**WHAT THIS TASK INVOLVES:**
The result should be an exact copy of only the lines from the one holding "Where should I" through the last line of the data below, please, without pictures.

(Saved data entries)

·····

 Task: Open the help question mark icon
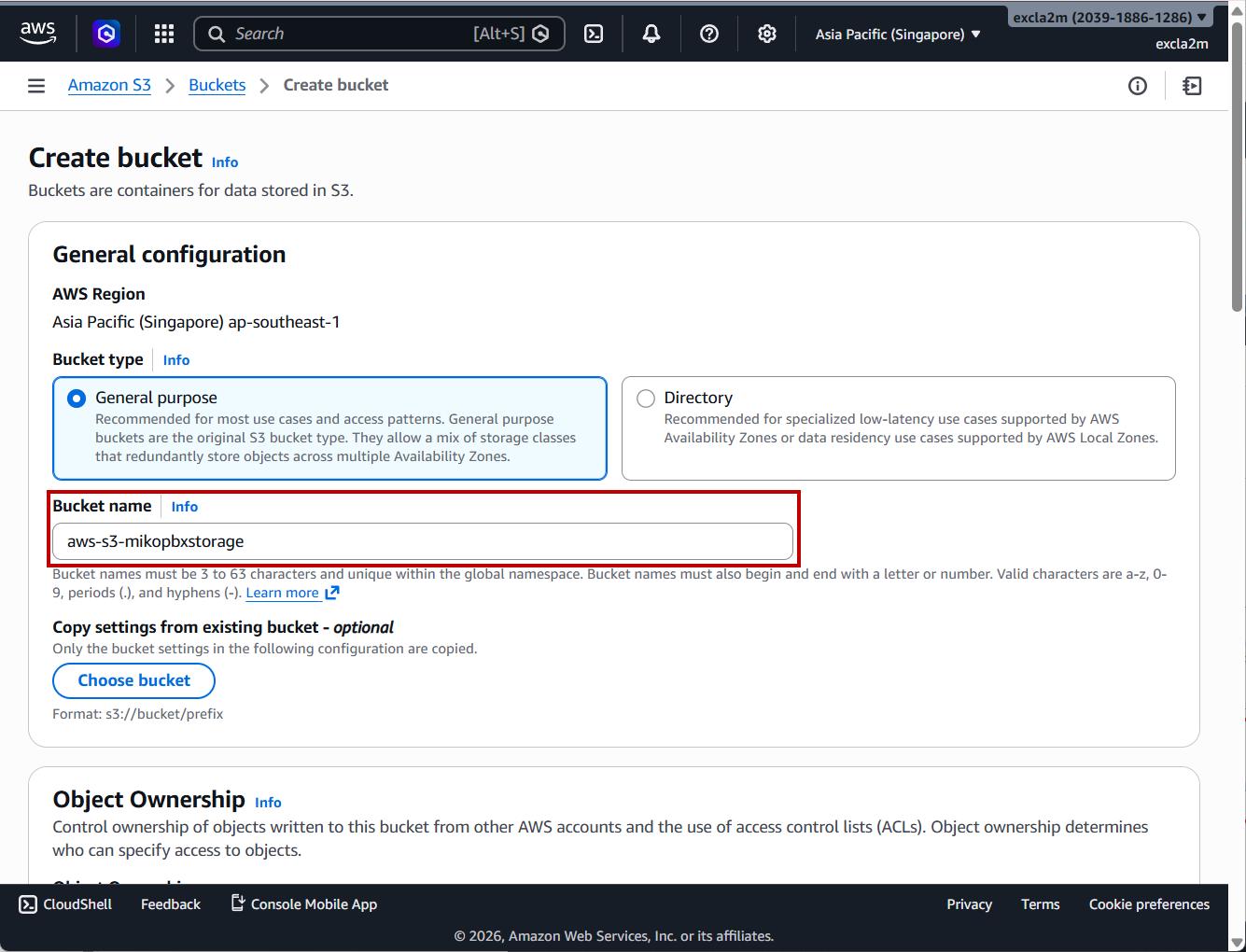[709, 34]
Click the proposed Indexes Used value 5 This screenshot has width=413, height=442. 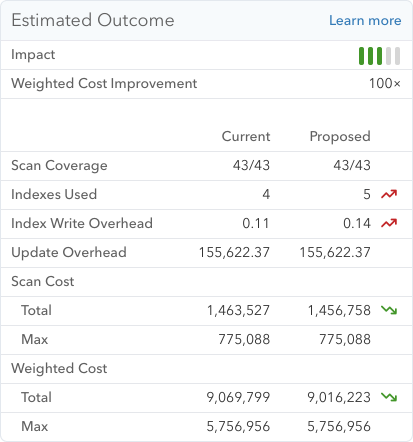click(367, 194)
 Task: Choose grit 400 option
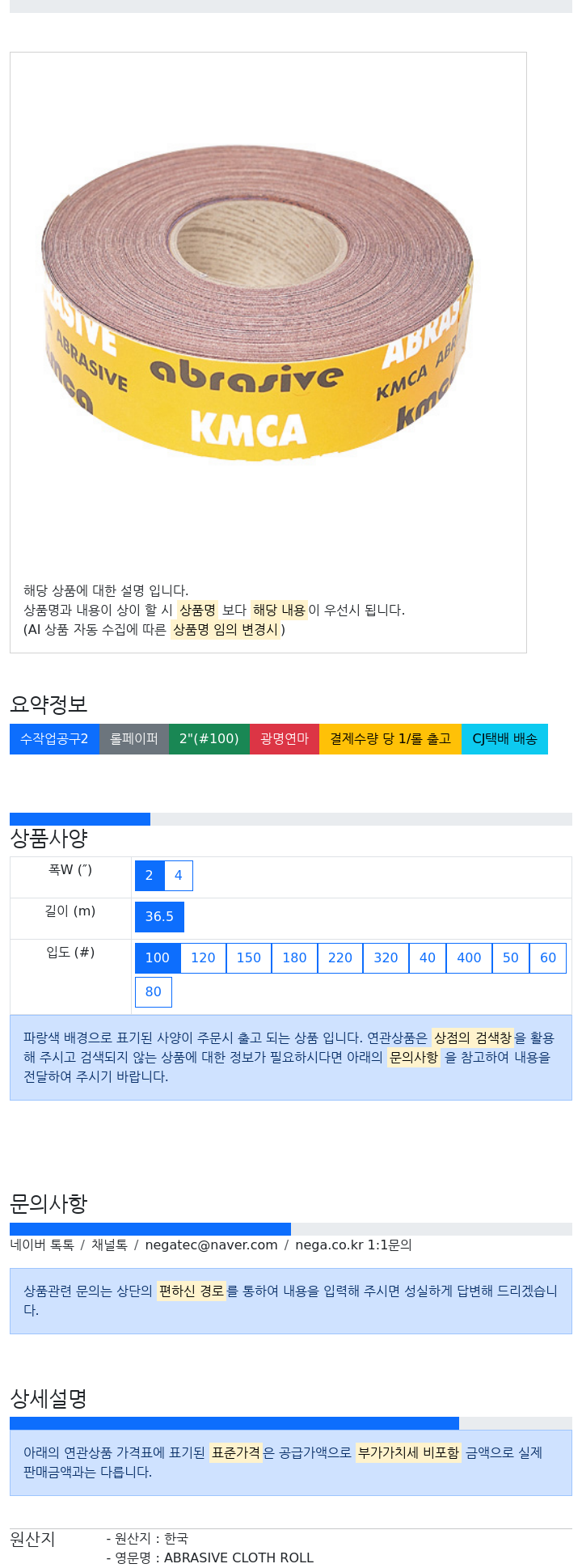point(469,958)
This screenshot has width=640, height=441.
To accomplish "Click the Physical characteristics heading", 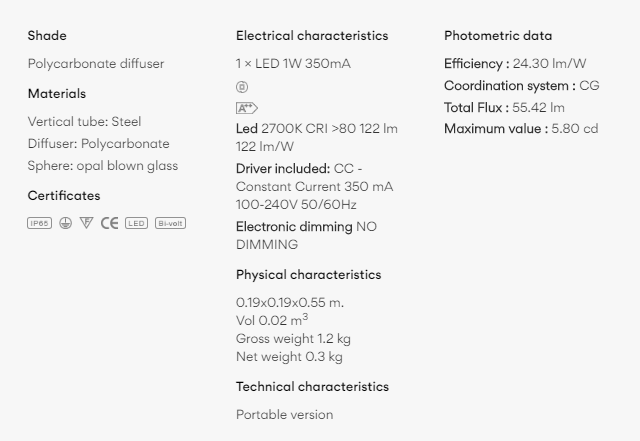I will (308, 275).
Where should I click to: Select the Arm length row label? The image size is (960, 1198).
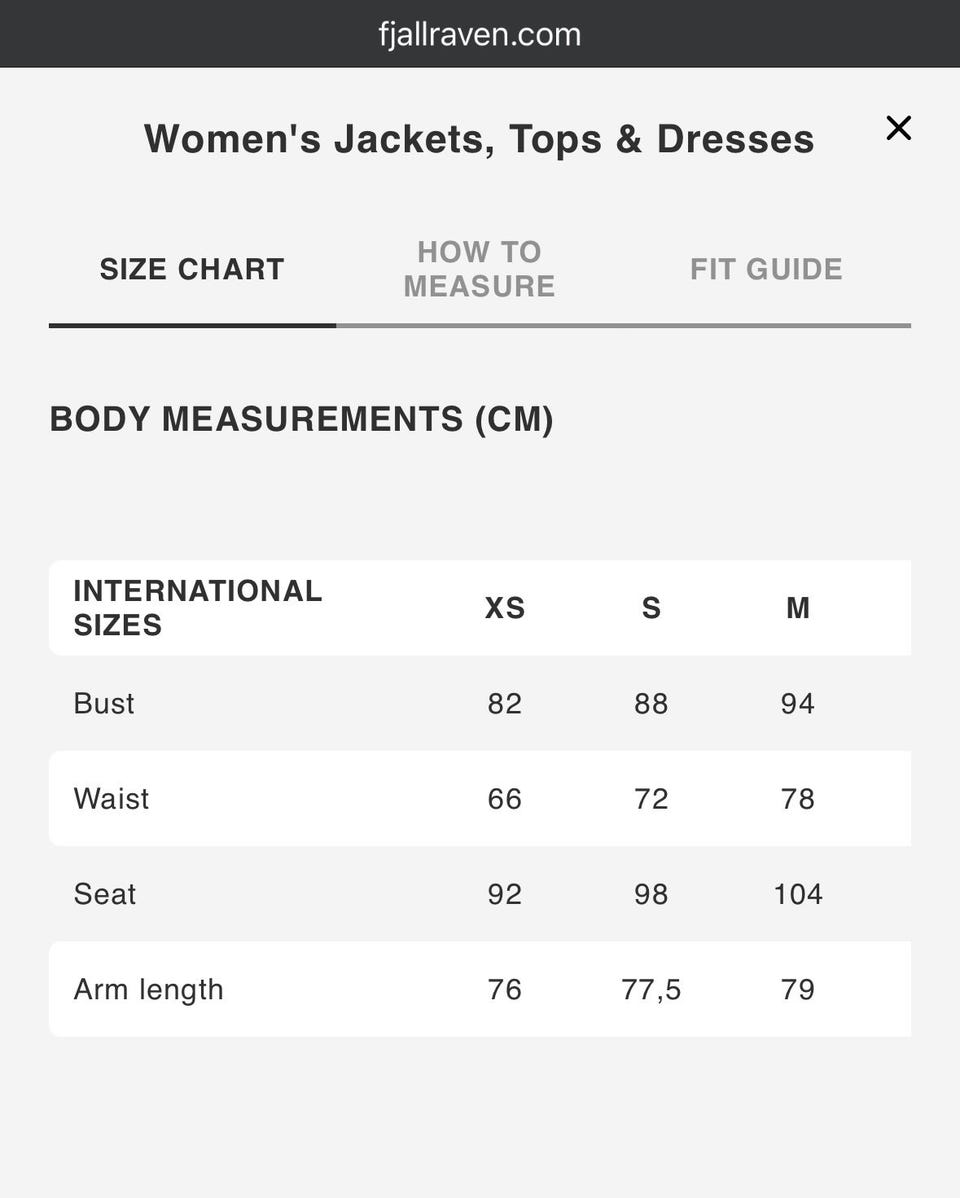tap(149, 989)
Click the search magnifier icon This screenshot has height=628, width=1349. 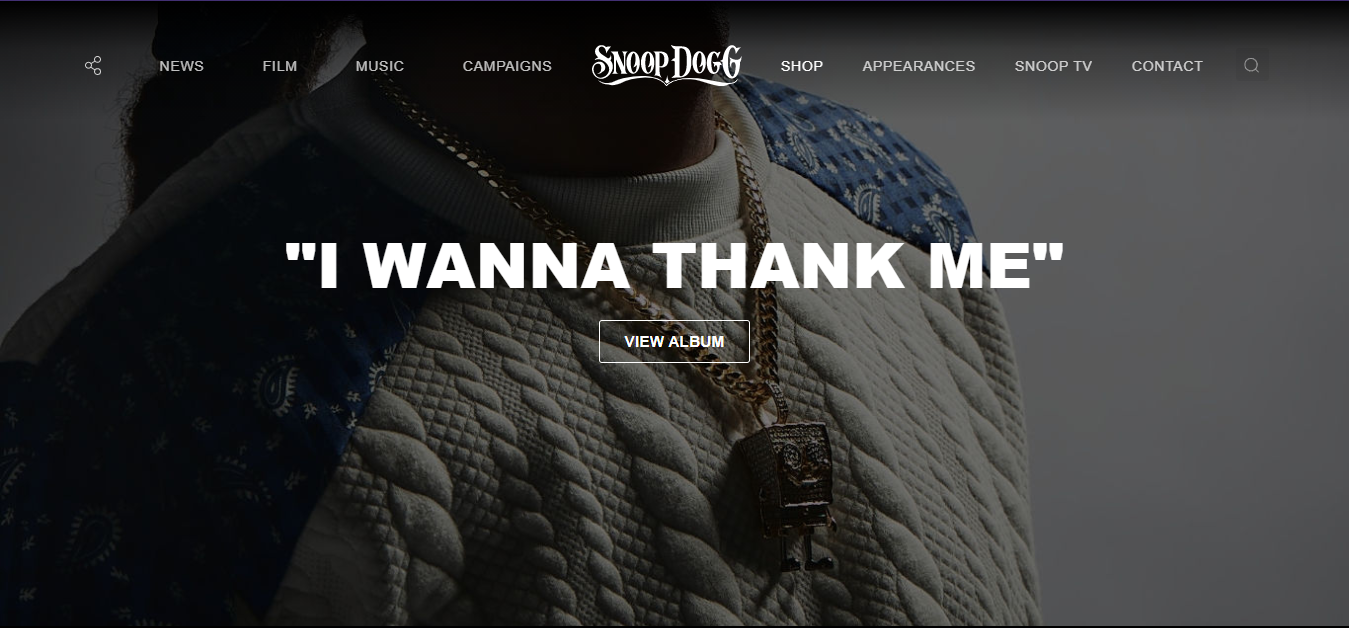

·····

**ANSWER:**
Where should I click to: Select the Arm length row label? The image size is (960, 1198).
tap(149, 989)
Click the search magnifier icon This screenshot has height=628, width=1349. 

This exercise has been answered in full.